Your IAM role needs a trust policy allowing Canary to assume it:

json
{
  "Version": "2012-10-17",
  "Statement": [
    {
      "Effect": "Allow",
      "Principal": {
        "AWS": "arn:aws:iam::<canary-account-id>:root"
      },
      "Action": "sts:AssumeRole",
      "Condition": {
        "StringEquals": {
          "sts:ExternalId": "<your-org-id>"
        }
      }
    }
  ]
}

IAM permissions

The role needs these EC2 permissions:

json
{
  "Version": "2012-10-17",
  "Statement": [
    {
      "Effect": "Allow",
      "Action": [
        "ec2:RunInstances",
        "ec2:TerminateInstances",
        "ec2:DescribeInstances",
        "ec2:CreateTags"
      ],
      "Resource": "*"
    }
  ]
}

08URL requirements and validation

Enter the application URL in a standard web format that points to the internal app you want Canary to test.

  • Use a valid host name or full URL.
  • If you omit the protocol, Canary adds https:// automatically when possible.
  • If the URL is invalid or unsafe, Canary shows a clearer validation message so you can correct it before saving.
  • Use the final saved URL to confirm Canary will target the right internal application.

If Canary rejects the URL, check for common issues such as unsupported schemes, malformed host names, or accidental spaces.

  • Use Sandboxes when you need a dedicated environment management surface for GitHub-connected repositories, template creation, or sandbox instance management. See /docs/reference/sandboxes.
  • Use VPC environments when you need Canary to run tests against private applications inside your AWS network without managing sandbox templates or instances.

10Troubleshooting

Browser doesn't connect (timeout after 120s)

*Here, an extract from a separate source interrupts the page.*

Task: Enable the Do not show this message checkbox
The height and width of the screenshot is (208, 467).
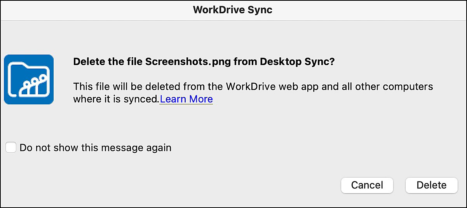Action: click(x=11, y=148)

  • Verify the subnet has a NAT gateway with a route to the internet.
  • Check that the security group allows outbound HTTPS on port 443.
  • Ensure the IAM role has ec2:RunInstances permission in the specified region.

Tests fail with "No browser available"

  • The EC2 instance may have been terminated before the test completed. Check if your security group or VPC flow logs show connection drops.

IAM assume role errors

  • Verify the trust policy includes Canary's AWS account ID and your organization ID as the external ID.
  • Ensure the role ARN is correct and the role exists in the specified region.

Subnet or security group not found

  • Confirm the subnet ID and security group ID are in the same region as configured.
  • The security group must belong to the same VPC as the subnet.

URL validation errors

  • Re-enter the URL without extra spaces or unsupported characters.
  • If you entered only a host name, save again and let Canary add the protocol automatically.
  • If Canary shows an unsafe or invalid URL message, verify that the host and scheme point to the internal application you expect to test.